NoSQL tutorial: Taking your first steps in the NoSQL world

What is NoSQL?

NoSQL, an acronym for “Not Only SQL,” refers to a broad class of database management systems that diverge from traditional relational databases’ structured tabular format. These systems handle unstructured or semi-structured data, making them suitable for big data and real-time web applications.

NoSQL databases offer flexibility with dynamic schema design, enabling quick adaptation to changing data requirements without restructuring. Unlike relational databases, which require vertical scaling, NoSQL databases often excel in distributed environments and horizontal scaling.

This scaling ability makes them suited for modern applications demanding high availability, fault tolerance, and low latency. The diverse types of NoSQL databases address different storage and retrieval needs, such as document storage, key-value pairs, wide columns, and graphs.

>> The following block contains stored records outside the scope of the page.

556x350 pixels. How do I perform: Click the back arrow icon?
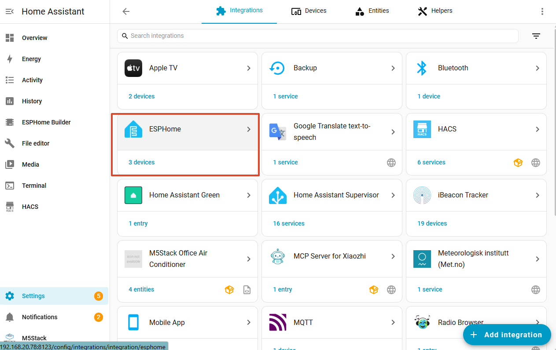click(x=126, y=11)
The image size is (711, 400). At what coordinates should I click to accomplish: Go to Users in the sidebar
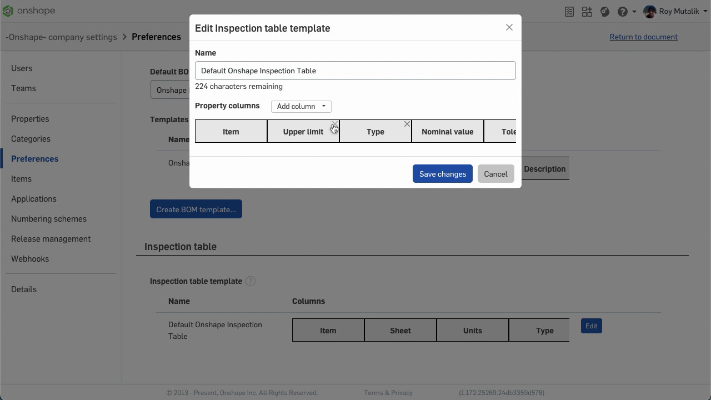(22, 68)
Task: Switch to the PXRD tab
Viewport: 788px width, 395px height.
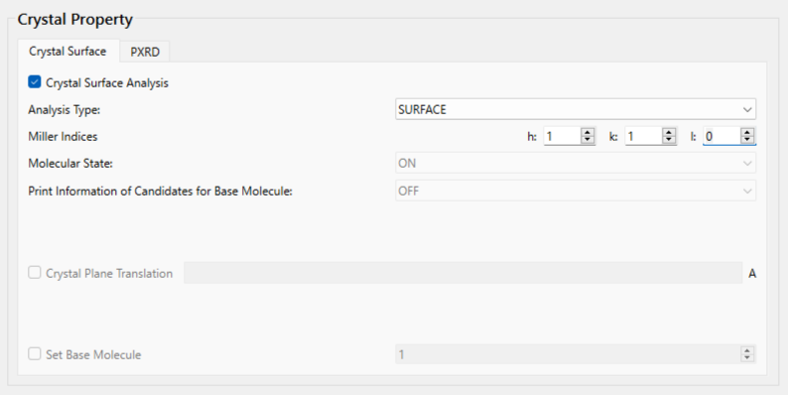Action: (145, 52)
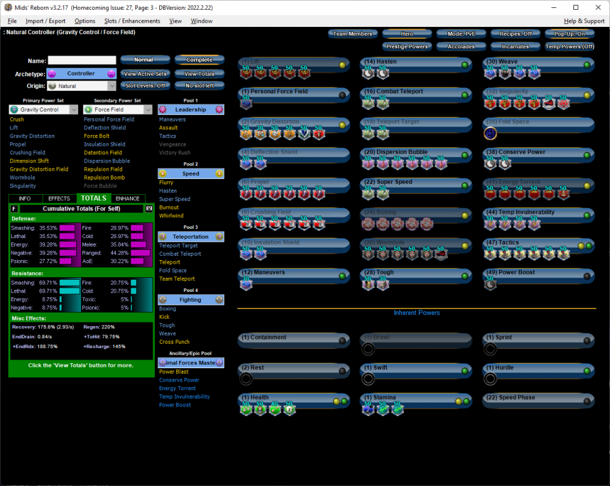Click the F icon beside Cumulative Totals
This screenshot has height=486, width=610.
pos(15,209)
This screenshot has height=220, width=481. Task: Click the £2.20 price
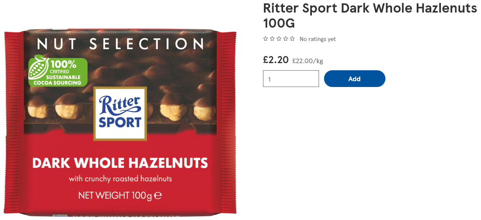click(x=276, y=60)
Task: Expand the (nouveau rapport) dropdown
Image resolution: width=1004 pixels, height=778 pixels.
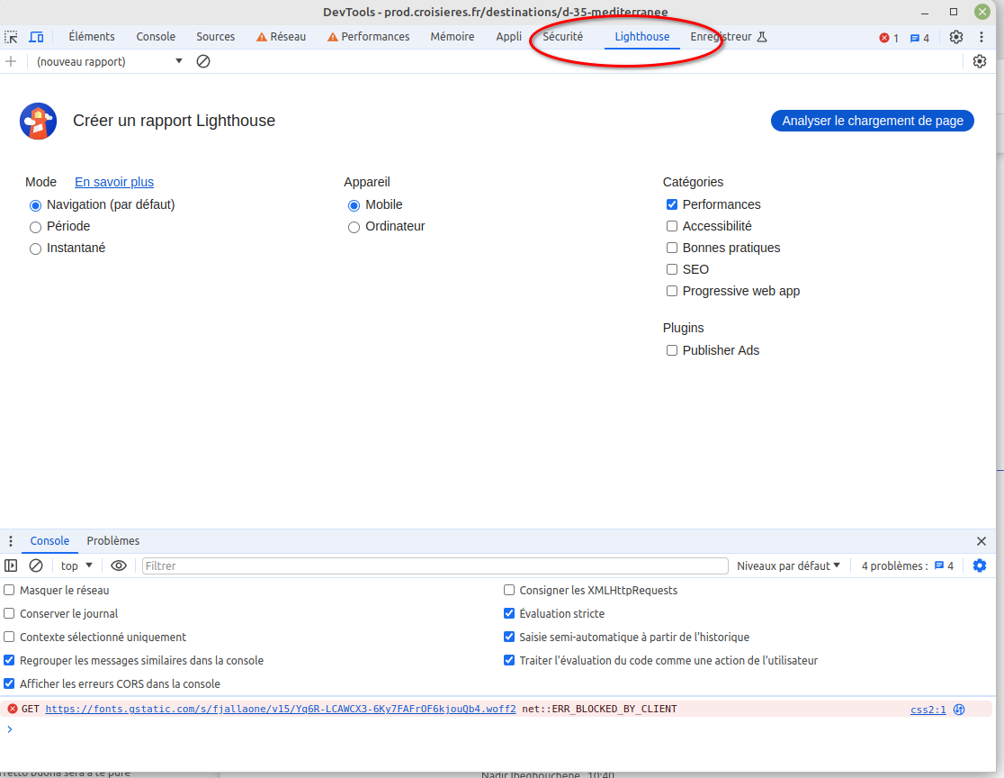Action: tap(108, 61)
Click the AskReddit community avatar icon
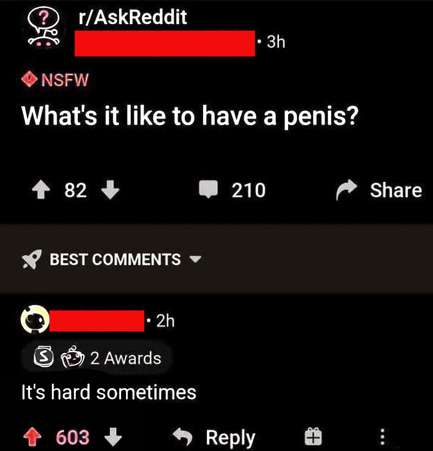 tap(43, 27)
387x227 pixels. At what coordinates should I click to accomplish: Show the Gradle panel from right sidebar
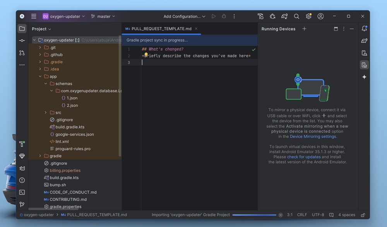coord(364,41)
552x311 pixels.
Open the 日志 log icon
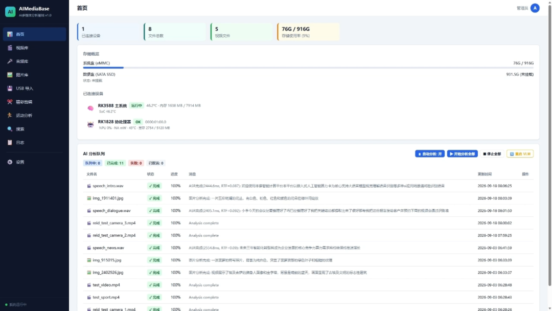[10, 142]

This is part of a series of articles about NoSQL database (coming soon)

Key types of NoSQL databases

There are several ways to arrange a NoSQL database.

Document-oriented databases

Document-oriented databases store data as collections of documents rather than traditional tables. Each document is typically a JSON or BSON data structure, capable of containing nested fields and arrays. This allows for a more natural data representation, often mirroring complex real-world structures without the need for table joins.

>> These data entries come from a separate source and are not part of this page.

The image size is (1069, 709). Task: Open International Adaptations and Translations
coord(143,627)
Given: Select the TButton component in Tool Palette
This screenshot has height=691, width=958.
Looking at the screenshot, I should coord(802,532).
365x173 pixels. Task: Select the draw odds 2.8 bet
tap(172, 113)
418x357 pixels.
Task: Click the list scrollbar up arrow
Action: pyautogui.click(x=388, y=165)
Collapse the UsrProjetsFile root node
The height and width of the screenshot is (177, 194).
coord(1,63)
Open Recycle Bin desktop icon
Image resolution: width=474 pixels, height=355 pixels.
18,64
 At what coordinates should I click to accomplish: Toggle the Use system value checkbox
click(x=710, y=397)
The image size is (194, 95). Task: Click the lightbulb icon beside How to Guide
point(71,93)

In document-oriented databases, each document can be indexed for fast querying, supporting complex data retrieval processes. They are well-suited for applications needing flexible schemas, such as content management systems and e-commerce platforms. MongoDB and CouchDB are examples of popular document-based database systems.

Key-value databases

Key-value databases operate on the simplest NoSQL model, where data is stored as a collection of unique keys and corresponding values. This model is useful for simple data retrieval operations and scales across distributed systems. Examples like Redis and DynamoDB are often used in caching and session management scenarios due to their speed and scalability.

The design of key-value databases enables fast read and write operations, suitable for applications requiring quick data access. However, they generally lack complex query capabilities, which restricts their use cases to scenarios where querying is simple.

Wide-column stores

Wide-column stores, such as Apache Cassandra and HBase, store data in rows and columns like traditional databases but offer a dynamic column architecture. Each row can have a large number of columns stored together, which allows for high data density and efficient storage for time-series and big data applications.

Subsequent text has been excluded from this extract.